══ Supplied records
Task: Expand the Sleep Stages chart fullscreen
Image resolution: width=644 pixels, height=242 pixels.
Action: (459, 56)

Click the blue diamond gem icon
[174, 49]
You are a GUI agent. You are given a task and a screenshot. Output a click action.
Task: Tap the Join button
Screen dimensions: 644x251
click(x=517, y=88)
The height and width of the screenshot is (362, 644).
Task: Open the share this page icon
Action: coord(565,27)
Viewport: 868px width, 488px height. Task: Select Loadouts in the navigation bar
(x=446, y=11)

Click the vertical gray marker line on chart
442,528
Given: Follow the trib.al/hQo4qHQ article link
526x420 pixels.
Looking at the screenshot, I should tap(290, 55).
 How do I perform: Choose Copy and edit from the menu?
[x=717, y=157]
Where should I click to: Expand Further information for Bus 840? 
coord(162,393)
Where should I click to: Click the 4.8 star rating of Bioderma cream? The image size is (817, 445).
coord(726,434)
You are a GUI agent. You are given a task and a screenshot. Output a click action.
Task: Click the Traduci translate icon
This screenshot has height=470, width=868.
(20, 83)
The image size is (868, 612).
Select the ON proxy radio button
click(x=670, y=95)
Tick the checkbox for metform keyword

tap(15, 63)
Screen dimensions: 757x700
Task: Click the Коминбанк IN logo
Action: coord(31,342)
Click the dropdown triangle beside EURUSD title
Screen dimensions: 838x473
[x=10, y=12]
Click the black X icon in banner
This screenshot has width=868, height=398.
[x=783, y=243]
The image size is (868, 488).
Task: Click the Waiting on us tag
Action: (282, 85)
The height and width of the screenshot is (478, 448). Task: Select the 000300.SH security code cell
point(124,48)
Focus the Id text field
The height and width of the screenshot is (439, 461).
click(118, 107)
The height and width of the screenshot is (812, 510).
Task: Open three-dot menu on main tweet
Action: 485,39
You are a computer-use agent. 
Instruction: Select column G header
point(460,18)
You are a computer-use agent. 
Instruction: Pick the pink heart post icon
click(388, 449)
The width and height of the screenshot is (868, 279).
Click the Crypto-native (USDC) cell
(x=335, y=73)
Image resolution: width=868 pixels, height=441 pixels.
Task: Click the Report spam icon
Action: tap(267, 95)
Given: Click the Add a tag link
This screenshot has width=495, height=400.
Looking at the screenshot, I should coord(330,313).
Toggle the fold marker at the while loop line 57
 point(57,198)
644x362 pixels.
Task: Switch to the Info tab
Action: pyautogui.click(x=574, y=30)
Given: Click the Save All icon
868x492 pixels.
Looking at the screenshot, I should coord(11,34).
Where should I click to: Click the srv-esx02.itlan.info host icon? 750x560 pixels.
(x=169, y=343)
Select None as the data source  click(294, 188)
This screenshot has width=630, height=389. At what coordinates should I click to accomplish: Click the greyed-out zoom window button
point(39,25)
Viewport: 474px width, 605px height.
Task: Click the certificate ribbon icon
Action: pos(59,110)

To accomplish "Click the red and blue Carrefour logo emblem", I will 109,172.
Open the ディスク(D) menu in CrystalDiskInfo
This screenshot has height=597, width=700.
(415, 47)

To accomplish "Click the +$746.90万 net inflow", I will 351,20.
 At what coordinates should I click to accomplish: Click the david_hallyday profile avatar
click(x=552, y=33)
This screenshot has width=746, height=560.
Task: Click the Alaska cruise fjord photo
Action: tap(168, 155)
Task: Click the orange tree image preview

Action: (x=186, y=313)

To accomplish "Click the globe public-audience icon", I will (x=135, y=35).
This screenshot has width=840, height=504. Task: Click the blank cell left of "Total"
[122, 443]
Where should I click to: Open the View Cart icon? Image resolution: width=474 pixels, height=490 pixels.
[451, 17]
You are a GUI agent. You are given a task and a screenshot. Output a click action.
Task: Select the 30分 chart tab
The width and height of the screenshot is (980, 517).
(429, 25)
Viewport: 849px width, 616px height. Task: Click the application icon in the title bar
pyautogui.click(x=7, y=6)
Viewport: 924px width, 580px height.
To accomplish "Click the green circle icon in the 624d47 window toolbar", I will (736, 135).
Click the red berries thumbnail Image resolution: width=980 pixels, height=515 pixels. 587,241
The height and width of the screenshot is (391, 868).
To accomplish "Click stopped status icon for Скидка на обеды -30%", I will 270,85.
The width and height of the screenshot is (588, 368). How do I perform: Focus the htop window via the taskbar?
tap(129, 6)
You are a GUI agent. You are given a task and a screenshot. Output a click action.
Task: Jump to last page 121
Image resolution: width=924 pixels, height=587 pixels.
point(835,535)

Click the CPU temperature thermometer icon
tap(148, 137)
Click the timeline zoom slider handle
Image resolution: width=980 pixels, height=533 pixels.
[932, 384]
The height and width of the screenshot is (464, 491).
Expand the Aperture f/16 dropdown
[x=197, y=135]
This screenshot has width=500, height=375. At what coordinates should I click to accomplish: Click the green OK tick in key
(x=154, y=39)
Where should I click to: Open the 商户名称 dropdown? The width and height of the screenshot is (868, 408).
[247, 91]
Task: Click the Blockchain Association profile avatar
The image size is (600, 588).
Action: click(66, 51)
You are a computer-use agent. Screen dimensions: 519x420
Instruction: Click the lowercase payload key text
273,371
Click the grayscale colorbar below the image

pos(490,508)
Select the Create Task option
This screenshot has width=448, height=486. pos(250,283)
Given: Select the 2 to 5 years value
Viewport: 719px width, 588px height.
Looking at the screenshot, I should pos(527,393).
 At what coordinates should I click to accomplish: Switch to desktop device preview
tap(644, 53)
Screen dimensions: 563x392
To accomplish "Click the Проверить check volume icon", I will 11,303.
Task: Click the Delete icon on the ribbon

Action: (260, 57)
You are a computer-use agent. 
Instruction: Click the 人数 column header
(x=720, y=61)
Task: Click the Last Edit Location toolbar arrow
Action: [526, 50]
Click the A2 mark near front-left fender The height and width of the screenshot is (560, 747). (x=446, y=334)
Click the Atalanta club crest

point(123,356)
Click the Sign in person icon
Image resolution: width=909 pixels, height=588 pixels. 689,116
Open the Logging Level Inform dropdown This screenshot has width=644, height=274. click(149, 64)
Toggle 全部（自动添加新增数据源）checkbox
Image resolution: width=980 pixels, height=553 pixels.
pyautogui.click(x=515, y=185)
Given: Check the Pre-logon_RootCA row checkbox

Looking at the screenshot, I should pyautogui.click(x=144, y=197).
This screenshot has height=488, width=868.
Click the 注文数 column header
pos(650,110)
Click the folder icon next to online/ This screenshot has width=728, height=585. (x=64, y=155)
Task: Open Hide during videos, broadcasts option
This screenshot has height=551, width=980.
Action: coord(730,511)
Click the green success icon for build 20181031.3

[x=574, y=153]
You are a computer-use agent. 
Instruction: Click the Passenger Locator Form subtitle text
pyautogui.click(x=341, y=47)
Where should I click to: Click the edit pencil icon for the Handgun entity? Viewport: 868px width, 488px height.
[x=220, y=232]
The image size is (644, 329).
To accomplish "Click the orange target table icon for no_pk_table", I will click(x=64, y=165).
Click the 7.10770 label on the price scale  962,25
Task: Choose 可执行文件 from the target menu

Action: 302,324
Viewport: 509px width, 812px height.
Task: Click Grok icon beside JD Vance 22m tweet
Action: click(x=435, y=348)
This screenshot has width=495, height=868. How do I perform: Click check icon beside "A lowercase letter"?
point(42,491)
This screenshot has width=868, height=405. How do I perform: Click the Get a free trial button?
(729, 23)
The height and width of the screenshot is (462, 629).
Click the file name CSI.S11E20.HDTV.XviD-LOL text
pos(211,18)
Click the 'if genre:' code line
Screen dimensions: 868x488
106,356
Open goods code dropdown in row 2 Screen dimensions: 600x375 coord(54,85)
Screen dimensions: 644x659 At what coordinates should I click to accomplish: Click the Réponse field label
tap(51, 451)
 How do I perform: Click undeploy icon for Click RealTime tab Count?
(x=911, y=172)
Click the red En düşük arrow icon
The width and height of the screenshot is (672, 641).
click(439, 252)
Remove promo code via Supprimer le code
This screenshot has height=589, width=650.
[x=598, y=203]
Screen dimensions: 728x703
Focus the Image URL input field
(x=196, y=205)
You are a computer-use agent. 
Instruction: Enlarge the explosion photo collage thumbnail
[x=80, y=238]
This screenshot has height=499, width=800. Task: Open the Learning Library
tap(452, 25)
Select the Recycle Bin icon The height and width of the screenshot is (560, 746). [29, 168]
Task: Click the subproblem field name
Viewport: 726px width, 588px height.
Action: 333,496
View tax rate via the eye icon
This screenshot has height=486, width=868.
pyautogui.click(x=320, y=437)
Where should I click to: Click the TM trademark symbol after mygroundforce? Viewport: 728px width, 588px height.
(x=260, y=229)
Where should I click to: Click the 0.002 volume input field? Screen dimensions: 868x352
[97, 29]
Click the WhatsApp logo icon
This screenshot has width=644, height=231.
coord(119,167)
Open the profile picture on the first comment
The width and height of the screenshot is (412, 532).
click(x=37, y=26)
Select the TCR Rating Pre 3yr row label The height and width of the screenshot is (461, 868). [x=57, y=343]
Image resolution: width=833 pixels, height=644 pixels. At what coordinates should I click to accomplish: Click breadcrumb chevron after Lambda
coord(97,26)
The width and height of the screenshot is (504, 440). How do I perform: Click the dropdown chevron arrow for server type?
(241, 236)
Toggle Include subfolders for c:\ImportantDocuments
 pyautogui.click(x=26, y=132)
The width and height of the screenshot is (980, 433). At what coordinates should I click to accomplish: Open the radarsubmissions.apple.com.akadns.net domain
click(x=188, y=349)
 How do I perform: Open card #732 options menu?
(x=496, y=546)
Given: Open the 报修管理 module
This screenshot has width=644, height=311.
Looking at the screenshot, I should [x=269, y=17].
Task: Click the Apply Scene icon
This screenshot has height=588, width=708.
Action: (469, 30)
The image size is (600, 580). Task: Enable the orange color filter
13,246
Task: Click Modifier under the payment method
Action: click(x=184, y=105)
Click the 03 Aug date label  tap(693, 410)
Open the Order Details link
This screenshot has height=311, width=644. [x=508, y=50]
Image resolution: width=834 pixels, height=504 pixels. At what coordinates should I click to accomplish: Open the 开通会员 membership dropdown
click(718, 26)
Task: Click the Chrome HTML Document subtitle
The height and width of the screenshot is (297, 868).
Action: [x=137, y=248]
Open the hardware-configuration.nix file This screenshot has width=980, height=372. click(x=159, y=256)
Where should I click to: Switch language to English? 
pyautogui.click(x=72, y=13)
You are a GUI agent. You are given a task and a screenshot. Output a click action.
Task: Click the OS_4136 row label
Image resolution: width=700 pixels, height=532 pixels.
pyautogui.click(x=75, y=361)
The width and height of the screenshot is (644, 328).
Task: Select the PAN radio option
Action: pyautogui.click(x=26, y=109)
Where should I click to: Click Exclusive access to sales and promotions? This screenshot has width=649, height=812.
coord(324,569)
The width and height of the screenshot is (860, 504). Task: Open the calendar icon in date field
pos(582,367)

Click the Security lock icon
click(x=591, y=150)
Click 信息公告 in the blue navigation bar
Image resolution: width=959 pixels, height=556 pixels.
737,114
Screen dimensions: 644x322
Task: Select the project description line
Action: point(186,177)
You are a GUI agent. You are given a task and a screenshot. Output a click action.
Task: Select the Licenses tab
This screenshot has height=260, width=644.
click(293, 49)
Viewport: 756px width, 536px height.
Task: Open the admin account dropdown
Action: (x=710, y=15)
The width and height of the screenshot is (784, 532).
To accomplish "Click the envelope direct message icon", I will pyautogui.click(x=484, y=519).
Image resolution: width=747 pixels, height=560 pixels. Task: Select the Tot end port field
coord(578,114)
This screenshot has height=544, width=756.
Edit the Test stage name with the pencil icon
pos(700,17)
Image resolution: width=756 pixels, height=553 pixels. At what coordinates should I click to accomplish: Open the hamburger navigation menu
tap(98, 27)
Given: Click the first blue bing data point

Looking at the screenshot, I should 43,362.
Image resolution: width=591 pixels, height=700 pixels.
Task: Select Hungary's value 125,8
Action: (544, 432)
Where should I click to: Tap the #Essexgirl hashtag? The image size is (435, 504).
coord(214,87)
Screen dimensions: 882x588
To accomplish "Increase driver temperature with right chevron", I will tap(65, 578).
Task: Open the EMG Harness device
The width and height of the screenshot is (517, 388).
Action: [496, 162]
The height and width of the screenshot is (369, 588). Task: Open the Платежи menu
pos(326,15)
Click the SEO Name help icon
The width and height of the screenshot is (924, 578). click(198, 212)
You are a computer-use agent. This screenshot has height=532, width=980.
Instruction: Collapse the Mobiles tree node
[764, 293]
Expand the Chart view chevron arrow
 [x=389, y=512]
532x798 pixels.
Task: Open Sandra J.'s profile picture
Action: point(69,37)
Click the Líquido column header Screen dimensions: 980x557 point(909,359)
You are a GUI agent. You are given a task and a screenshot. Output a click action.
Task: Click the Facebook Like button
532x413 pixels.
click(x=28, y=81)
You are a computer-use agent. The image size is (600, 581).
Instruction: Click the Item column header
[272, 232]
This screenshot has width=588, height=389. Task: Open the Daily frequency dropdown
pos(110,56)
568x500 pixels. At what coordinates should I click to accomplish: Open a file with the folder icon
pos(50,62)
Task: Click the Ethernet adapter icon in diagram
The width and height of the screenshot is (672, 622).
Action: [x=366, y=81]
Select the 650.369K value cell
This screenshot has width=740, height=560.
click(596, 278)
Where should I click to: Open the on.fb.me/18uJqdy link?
════
Task item »
Begin at the line containing "The width and height of the screenshot is (672, 622)." and reproduce each line through the end of the records above.

Worked solution »
The width and height of the screenshot is (672, 622).
Action: [x=366, y=81]
Select the 650.369K value cell
This screenshot has width=740, height=560.
click(596, 278)
Where should I click to: Open the on.fb.me/18uJqdy link?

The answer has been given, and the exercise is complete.